[Dataset entries]
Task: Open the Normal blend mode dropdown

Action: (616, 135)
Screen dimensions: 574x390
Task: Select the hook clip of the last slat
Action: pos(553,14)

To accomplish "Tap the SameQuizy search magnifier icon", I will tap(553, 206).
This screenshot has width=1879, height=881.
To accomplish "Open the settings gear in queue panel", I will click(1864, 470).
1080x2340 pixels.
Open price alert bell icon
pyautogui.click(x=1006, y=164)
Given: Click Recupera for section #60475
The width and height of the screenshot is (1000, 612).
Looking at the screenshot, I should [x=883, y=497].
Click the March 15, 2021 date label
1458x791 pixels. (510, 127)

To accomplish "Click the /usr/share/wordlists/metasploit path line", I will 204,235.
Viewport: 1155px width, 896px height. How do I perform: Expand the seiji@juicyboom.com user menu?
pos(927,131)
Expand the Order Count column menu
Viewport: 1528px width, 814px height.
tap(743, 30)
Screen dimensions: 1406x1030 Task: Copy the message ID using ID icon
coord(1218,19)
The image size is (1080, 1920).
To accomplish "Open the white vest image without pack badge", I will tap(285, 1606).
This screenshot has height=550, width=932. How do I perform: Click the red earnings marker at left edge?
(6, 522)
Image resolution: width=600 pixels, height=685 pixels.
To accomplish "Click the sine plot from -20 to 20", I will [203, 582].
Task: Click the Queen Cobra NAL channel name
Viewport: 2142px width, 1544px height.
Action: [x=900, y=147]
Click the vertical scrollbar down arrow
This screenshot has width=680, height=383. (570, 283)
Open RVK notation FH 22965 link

=== Task description ===
Return the entries above exactly as they appear.

=== Task output ===
Task: Open the Normal blend mode dropdown

Action: (616, 135)
Screen dimensions: 574x390
Task: Select the hook clip of the last slat
Action: pos(553,14)

To accomplish "Tap the SameQuizy search magnifier icon", I will tap(553, 206).
This screenshot has width=1879, height=881.
To accomplish "Open the settings gear in queue panel", I will click(1864, 470).
1080x2340 pixels.
Open price alert bell icon
pyautogui.click(x=1006, y=164)
Given: Click Recupera for section #60475
The width and height of the screenshot is (1000, 612).
Looking at the screenshot, I should [x=883, y=497].
Click the March 15, 2021 date label
1458x791 pixels. (510, 127)

To accomplish "Click the /usr/share/wordlists/metasploit path line", I will 204,235.
Viewport: 1155px width, 896px height. How do I perform: Expand the seiji@juicyboom.com user menu?
pos(927,131)
Expand the Order Count column menu
Viewport: 1528px width, 814px height.
tap(743, 30)
Screen dimensions: 1406x1030 Task: Copy the message ID using ID icon
coord(1218,19)
The image size is (1080, 1920).
To accomplish "Open the white vest image without pack badge", I will tap(285, 1606).
This screenshot has height=550, width=932. How do I perform: Click the red earnings marker at left edge?
(6, 522)
Image resolution: width=600 pixels, height=685 pixels.
To accomplish "Click the sine plot from -20 to 20", I will [203, 582].
Task: Click the Queen Cobra NAL channel name
Viewport: 2142px width, 1544px height.
Action: [x=900, y=147]
Click the vertical scrollbar down arrow
This screenshot has width=680, height=383. (570, 283)
Open RVK notation FH 22965 link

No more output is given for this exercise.